--- Input ---
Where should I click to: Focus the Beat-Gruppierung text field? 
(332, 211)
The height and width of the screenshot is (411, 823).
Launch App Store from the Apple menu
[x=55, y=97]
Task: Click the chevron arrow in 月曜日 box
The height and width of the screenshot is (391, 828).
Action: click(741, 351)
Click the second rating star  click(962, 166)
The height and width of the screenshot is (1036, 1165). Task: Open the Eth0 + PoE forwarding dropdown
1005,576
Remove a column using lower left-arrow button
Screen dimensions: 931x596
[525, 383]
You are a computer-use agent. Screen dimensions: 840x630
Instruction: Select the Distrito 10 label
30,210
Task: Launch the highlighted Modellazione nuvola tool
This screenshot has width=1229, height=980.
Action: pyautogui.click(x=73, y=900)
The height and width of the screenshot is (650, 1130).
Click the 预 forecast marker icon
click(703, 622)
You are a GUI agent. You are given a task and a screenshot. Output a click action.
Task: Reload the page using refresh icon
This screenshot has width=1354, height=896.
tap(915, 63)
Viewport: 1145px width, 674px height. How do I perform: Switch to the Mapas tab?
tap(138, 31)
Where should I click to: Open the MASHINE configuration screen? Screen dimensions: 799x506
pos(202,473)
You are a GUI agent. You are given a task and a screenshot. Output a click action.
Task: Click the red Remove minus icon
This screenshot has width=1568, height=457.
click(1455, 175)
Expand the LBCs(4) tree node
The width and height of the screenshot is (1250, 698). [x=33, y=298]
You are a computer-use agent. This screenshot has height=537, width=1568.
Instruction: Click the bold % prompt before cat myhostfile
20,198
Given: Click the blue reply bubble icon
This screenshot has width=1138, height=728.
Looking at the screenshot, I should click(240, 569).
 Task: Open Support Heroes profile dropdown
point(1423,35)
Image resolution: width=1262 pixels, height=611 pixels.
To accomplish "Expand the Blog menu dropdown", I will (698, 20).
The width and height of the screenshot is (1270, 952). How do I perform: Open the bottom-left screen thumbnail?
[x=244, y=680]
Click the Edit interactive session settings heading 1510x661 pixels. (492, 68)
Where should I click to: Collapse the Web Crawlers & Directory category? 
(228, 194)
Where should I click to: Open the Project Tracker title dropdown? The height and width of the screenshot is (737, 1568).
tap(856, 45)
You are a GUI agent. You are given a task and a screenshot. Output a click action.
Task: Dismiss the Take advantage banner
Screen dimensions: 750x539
---
What is asked
Retype, without any changes, the run of items that begins with the line containing "The height and width of the screenshot is (650, 1130)." and ends with the line containing "pos(202,473)", including both of those lines.

Written solution
The height and width of the screenshot is (650, 1130).
Click the 预 forecast marker icon
click(703, 622)
You are a GUI agent. You are given a task and a screenshot. Output a click action.
Task: Reload the page using refresh icon
This screenshot has width=1354, height=896.
tap(915, 63)
Viewport: 1145px width, 674px height. How do I perform: Switch to the Mapas tab?
tap(138, 31)
Where should I click to: Open the MASHINE configuration screen? Screen dimensions: 799x506
pos(202,473)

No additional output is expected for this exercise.